Макушки сосен в наползающих сумерках вновь качнуло порывом ветра, и Тэнго различил в их шелесте стон морских волн. Или просто почудилось?

Глава 9

_______________________

АОМАМЭ

Милость, дарованная свыше

Аомамэ шагнула в комнату, и Бонза, войдя за ней следом, тихонько затворил за спиною дверь. Их встретил кромешный мрак. Толстенные шторы на окнах защищали все, что было в комнате, от света внешнего мира. Слабые лучики, пробивавшиеся в щели между ними, лишь подчеркивали и без того непроглядную тьму.

Точно в кинозале или планетарии, глаза привыкали к темноте постепенно. Сначала Аомамэ различила низкий столик, на нем — электронные часы с зелеными цифрами 7.20. А чуть погодя — огромную кровать в углу. Столик с часами стоял у самого изголовья. Хотя размерами эта комната уступала предыдущей, обычный гостиничный номер все равно не шел с нею ни в какое сравнение.

На кровати большой черной кучей громоздилось нечто бесформенное. Настолько бесформенное, что прошло еще с полминуты, прежде чем Аомамэ разглядела: перед ней — человек. Совершенно недвижный, без малейших признаков жизни. Дыхания тоже не слышалось. Кроме слабого шелеста кондиционера в потолке, никаких звуков в комнате не раздавалось. И все-таки человек на кровати был жив. По крайней мере, Бонза вел себя так, будто в этом не сомневался.

Исполинских размеров тело. Вероятно, мужчина. Толком не разобрать, но на вошедших, похоже, не смотрит. Не под одеялом: кровать застелена, он лежит поверх покрывала на животе. Так огромное истерзанное животное, прячась в дальнем углу пещеры, зализывает раны и сберегает остаток сил.

— Время, господин, — сказал Бонза, обращаясь в сторону кровати. Напряженным тоном, какого раньше за ним не замечалось.

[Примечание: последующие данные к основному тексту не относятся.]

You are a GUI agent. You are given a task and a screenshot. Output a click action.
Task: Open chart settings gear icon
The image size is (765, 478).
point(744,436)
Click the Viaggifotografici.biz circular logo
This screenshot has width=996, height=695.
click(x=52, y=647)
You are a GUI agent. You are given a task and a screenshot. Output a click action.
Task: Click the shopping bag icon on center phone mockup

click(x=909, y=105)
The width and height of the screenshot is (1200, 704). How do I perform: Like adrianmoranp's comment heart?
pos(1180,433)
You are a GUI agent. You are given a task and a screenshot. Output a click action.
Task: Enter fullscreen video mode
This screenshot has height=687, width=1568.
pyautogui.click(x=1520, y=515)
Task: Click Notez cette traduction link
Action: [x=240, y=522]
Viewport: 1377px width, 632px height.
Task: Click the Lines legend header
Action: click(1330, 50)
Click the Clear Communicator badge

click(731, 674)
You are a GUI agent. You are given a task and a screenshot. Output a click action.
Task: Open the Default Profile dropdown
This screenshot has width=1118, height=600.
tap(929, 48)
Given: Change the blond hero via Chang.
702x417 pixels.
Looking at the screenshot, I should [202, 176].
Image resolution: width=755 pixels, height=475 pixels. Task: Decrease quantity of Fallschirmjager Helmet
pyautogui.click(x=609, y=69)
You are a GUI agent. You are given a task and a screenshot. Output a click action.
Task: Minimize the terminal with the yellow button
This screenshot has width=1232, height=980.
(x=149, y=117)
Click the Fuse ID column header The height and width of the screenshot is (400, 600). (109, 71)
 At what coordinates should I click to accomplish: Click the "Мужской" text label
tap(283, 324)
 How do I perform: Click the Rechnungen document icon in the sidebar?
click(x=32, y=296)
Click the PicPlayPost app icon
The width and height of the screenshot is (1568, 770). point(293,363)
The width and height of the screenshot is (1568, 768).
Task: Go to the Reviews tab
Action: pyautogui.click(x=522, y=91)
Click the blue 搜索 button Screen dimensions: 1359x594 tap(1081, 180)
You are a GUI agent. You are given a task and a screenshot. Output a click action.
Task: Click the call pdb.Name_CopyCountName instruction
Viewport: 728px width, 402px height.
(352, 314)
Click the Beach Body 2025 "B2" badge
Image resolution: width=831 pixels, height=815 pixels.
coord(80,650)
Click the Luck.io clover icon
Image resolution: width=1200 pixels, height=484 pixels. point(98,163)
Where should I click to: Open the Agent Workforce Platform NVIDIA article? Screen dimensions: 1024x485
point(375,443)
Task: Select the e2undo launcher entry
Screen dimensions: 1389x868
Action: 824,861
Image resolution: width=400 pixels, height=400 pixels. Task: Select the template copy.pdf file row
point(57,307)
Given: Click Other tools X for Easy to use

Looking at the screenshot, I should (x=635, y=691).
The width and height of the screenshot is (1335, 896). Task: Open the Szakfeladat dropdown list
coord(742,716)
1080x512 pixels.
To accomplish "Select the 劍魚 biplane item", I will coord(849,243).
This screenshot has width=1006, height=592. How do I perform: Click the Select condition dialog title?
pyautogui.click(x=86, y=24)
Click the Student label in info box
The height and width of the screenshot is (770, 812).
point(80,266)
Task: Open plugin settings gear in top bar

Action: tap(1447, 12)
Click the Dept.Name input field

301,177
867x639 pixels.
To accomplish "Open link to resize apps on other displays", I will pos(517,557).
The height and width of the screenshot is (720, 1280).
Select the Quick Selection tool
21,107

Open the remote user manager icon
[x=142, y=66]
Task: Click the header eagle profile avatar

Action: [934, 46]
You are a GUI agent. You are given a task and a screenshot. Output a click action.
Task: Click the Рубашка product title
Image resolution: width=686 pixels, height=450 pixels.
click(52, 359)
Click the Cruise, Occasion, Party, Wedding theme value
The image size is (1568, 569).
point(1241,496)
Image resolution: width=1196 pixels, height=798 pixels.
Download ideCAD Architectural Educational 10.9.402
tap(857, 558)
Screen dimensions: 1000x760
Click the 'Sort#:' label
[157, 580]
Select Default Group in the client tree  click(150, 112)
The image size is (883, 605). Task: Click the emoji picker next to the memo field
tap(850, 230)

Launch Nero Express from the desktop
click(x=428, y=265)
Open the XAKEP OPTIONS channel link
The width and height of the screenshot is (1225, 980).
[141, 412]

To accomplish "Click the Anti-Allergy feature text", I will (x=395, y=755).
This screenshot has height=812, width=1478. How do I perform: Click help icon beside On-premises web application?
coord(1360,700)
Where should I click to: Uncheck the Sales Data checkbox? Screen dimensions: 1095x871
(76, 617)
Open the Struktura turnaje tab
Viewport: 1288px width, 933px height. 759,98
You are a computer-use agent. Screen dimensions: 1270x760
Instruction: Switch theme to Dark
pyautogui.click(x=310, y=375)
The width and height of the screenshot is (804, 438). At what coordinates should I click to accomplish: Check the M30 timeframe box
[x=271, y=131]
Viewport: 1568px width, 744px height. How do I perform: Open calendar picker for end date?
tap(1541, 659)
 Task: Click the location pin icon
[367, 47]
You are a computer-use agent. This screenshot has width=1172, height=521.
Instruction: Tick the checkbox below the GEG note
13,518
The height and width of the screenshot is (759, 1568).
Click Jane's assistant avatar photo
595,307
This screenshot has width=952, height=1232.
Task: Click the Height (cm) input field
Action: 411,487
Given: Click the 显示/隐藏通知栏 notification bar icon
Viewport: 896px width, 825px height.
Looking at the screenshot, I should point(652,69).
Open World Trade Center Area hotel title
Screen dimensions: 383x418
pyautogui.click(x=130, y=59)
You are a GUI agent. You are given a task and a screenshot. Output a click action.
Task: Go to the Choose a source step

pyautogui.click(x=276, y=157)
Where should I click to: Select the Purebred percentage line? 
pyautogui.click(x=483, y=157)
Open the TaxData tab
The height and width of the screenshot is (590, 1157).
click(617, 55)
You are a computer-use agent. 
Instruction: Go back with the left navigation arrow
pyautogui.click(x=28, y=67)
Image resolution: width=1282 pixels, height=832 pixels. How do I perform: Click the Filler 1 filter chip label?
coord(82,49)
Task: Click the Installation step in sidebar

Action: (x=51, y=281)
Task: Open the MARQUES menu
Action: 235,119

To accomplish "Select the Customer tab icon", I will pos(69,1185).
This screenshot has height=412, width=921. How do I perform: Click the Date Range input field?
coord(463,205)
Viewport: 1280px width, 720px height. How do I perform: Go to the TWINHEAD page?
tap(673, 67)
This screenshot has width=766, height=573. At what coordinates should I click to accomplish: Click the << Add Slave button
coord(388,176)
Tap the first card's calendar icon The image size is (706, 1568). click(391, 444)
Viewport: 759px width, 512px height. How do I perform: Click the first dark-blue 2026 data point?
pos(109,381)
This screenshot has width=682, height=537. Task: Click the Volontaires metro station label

Услышал ли его «господин», было неясно. Темная груда на кровати не шелохнулась. Бонза попятился, подпер спиной дверь и замер, ожидая указаний. В комнате воцарилось такое беззвучие, что стало слышно, как кто-то сглотнул слюну. Лишь пару секунд спустя Аомамэ сообразила, что этот кто-то — она сама. Держа сумку в правой руке, она тоже застыла, ожидая, что дальше. Цифры на часах сменились на 7.22, потом на 7.23.

Черная куча на кровати зашевелилась. Сначала слегка задрожала, а потом начала менять очертания. Как будто человек крепко спал — или находился в состоянии, похожем на сон, — а теперь проснулся. Задвигал конечностями, оторвал от подушки голову, попытался сообразить, что с ним происходит. И наконец сел на кровати, скрестив ноги. Определенно мужчина, убедилась Аомамэ.

— Время, господин, — повторил Бонза.

И тут мужчина с шумом выпустил воздух из легких. Его выдох был тяжелым и медленным, будто со дна глубокого колодца. Затем последовал вдох — столь же долгий, но бурный и прерывистый, как ветер меж деревьев в лесу. Два разных звука, сменяя друг друга, повторялись снова и снова, а между ними повисали долгие интервалы тишины. Слушая это размеренное и многозначное дыхание, Аомамэ ощутила себя в абсолютно чуждом ей мире. Все равно что на дне океана или на неведомой планете. Докуда можно только добраться, но откуда возврата нет.